Concept Definition

What is VAT?

VAT (Value Added Tax) is a consumption tax levied at each stage of the supply chain on the value added by each producer or distributor. The end consumer bears the full tax. Businesses collect VAT on sales (output VAT) and reclaim VAT paid on purchases (input VAT). VAT is used in over 160 countries.

How does the VAT mechanism work?

VAT operates as a chain of tax credits and collections across the supply chain:

  • Supplier charges output VAT on sales and remits to tax authority.
  • Buyer pays VAT on purchase (input VAT) and reclaims it from tax authority.
  • Net effect: Only value added at each stage is taxed. The end consumer cannot reclaim VAT.
  • Invoice requirement: A valid VAT invoice is required for input VAT recovery.
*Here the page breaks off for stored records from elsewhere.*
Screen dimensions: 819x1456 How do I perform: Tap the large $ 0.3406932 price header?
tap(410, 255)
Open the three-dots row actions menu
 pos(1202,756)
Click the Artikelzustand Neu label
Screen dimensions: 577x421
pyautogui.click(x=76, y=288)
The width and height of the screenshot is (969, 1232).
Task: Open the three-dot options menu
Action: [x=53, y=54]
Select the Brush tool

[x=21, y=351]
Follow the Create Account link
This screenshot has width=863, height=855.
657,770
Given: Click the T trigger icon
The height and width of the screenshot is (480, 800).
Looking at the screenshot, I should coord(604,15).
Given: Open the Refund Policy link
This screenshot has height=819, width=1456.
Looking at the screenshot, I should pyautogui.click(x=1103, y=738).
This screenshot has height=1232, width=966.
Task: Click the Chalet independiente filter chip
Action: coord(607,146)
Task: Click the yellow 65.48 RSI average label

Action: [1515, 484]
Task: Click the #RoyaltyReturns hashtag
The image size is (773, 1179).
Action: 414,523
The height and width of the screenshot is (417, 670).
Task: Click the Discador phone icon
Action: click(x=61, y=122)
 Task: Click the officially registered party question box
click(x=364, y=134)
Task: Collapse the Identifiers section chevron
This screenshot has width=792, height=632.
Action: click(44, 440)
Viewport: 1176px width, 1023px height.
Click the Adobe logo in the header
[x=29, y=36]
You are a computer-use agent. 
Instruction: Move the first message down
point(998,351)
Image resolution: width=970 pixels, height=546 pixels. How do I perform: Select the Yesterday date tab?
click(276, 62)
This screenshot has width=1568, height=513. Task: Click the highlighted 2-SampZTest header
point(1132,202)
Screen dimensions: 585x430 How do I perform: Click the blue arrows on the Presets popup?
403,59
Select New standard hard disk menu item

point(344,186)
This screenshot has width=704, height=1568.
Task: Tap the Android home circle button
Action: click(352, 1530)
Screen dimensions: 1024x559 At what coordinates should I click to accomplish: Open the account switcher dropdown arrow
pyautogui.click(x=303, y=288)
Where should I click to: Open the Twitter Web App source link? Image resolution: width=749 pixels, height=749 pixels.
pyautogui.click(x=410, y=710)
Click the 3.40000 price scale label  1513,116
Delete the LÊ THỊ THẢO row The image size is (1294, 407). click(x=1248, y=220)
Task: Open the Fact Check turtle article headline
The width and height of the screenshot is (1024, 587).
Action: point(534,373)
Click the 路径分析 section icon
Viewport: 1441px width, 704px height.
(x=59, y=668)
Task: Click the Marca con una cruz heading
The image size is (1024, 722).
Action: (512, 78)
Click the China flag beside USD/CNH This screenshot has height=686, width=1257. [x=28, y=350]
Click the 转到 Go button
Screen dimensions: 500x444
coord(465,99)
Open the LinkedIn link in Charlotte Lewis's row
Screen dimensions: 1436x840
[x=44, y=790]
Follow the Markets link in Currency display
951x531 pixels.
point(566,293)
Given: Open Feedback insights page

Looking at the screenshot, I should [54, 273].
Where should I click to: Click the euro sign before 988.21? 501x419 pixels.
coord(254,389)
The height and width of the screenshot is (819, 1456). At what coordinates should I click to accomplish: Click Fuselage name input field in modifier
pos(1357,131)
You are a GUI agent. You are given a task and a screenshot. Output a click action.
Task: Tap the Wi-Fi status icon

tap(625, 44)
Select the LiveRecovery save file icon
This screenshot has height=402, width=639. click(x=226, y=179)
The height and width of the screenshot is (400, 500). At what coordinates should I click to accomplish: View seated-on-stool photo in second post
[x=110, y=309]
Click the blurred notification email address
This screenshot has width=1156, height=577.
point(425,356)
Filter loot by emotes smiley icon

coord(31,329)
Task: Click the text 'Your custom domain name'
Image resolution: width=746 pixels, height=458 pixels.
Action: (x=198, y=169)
Frequently Asked Questions

What is the difference between VAT and GST?
VAT and GST (Goods and Services Tax) are functionally equivalent multi-stage consumption taxes. GST is the term used in Australia, Canada, India, Singapore, and New Zealand. VAT is the term used in the EU, UAE, and most of Africa and Asia. The mechanism is identical.
Who is responsible for remitting VAT?
Normally the supplier charges and remits VAT. Under reverse charge rules for certain cross-border B2B transactions, the buyer is responsible for accounting for the VAT. The supplier issues a zero-rated invoice with a reverse charge notation.